As in real life, the future is predictable only up to a point; what was once beloved becomes anathema; once familiar, later alien. When tragedy barrels into the final novel, with craziness and cruelty in its wake, Lila comments, "Only in bad novels people always think the right thing, always say the right thing, every effect has its cause, there are the likable ones and the unlikable, the good and the bad, everything at the end consoles you."
Ferrante writes anything but that kind of novel. Here the sometimes bizarre interaction of human will and fate is evoked perfectly. A girlhood crush on a bright, elusive boy named Nino Sarratore controls decades of the two friends' lives, including back-and-forth betrayals and out-of-wedlock children. At one point in the fourth novel, Elena describes the effect of this man on her behavior: "At the idea of hurting him and of no longer seeing him I withered painfully, the free and educated woman lost her petals, separated from the woman-mother, and the woman-mother was disconnected from the woman-lover, and the woman-lover from the furious whore, and we all seemed on the point of flying off in different directions." But even this pole star loses its gravitational pull over time, and it is by coincidence (but not without implications) that Nino is on the scene when the disaster that shapes "The Story of The Lost Child" occurs.
In the years that follow, Nino suffers his own unexpected downfall and becomes ever more tangential to Elena's story. This sort of twisting trajectory marks everything: Elena's literary career, Italian politics and activism, the fate of a crime family, and most of all the friendship itself, which goes through every imaginable phase of passionate identification, resentment, disconnection, love, disdain and outright meanness over the years.

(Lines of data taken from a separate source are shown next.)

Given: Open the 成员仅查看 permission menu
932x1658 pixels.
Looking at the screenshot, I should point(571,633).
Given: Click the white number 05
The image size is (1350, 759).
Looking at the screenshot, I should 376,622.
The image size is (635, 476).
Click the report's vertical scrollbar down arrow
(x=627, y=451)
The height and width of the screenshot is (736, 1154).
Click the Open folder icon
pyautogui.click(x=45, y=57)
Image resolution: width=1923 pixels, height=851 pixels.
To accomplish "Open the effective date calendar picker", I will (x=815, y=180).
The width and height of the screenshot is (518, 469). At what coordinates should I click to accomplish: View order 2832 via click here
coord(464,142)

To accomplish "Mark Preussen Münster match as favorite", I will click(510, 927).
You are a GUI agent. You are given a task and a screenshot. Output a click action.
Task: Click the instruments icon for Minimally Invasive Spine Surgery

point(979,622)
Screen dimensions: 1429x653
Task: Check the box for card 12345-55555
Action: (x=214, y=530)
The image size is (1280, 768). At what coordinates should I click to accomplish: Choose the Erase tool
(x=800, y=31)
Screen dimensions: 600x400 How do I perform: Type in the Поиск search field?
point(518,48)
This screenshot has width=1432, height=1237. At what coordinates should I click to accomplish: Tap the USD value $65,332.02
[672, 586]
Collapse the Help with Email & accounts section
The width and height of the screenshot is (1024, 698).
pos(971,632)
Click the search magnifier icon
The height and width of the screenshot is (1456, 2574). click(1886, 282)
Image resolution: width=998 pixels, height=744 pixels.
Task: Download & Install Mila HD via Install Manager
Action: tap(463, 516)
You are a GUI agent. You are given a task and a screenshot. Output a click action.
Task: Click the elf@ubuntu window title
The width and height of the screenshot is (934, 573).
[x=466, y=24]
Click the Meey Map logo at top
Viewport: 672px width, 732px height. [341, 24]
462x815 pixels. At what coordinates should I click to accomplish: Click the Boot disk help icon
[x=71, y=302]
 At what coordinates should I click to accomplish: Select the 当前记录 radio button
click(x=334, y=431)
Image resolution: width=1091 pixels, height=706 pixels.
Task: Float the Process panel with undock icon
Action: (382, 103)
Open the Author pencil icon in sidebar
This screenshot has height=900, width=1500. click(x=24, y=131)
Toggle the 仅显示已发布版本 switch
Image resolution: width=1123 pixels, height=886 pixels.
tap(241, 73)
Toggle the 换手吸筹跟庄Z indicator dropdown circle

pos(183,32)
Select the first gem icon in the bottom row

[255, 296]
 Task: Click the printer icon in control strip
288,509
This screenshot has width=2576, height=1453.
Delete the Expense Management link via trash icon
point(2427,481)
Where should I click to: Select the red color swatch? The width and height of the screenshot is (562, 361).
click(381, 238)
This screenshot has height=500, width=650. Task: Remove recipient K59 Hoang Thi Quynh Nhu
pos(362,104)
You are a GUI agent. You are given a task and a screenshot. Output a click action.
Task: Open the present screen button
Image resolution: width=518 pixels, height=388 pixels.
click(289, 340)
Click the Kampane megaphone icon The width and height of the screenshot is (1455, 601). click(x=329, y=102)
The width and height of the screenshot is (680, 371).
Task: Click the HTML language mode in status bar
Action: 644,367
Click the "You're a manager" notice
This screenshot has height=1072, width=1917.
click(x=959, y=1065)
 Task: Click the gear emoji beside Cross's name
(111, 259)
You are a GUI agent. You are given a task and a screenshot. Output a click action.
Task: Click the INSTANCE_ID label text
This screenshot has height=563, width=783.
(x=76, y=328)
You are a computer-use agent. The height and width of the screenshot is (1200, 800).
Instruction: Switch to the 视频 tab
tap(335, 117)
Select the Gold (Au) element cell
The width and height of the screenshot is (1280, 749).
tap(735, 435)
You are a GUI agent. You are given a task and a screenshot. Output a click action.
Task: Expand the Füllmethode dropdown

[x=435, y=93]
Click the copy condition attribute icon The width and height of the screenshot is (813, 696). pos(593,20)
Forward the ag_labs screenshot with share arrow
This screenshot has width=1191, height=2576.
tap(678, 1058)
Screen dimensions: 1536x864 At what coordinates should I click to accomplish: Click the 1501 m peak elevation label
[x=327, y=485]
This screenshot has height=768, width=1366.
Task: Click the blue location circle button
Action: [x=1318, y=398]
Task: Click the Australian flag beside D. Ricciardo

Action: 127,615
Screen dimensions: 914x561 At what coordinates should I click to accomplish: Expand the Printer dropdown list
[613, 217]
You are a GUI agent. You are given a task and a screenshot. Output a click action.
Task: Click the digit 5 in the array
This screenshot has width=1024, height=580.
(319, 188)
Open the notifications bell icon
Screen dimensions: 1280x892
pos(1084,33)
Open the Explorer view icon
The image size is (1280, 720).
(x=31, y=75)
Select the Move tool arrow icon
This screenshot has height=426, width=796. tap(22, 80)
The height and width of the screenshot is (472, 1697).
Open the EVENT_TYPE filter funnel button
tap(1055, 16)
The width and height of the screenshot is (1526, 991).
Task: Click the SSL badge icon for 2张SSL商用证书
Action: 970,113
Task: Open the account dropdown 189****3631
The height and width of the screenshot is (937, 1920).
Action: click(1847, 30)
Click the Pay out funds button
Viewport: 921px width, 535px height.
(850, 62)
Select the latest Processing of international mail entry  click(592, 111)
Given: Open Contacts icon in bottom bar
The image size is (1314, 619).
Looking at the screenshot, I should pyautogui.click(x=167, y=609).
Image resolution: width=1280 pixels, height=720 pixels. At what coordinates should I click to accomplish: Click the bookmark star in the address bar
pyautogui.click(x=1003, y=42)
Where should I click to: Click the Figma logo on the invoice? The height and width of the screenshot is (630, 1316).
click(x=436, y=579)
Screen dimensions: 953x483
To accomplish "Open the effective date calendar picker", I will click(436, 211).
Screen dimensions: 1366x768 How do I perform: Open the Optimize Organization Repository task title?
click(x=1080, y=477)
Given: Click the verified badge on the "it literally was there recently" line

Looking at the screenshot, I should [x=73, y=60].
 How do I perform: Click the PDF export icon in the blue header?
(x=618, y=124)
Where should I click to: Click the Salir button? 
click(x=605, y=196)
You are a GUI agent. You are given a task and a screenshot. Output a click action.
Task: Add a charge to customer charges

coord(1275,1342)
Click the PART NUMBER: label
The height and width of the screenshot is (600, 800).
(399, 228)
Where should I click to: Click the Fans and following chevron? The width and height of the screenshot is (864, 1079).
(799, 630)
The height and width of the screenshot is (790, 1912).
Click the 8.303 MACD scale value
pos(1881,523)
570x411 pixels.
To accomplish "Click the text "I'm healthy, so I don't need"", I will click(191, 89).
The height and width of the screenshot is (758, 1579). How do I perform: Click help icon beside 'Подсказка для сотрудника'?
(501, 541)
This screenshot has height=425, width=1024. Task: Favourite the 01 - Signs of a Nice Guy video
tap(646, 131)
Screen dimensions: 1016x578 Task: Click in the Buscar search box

Though the Neapolitan novels would be compelling without a fascinating backstory, there is one. "Elena Ferrante" is a pseudonym, and the person behind it has absolutely resisted publicity. For a while, there was even a rumor she might be a man. (No way.) Even her American translator, Ann Goldstein, does not know who she is. The author has explained that she chooses anonymity to keep the focus on the work rather than the writer. But with work this unusual and brilliant, there is no way to stop us from focusing on so prodigiously gifted a storyteller.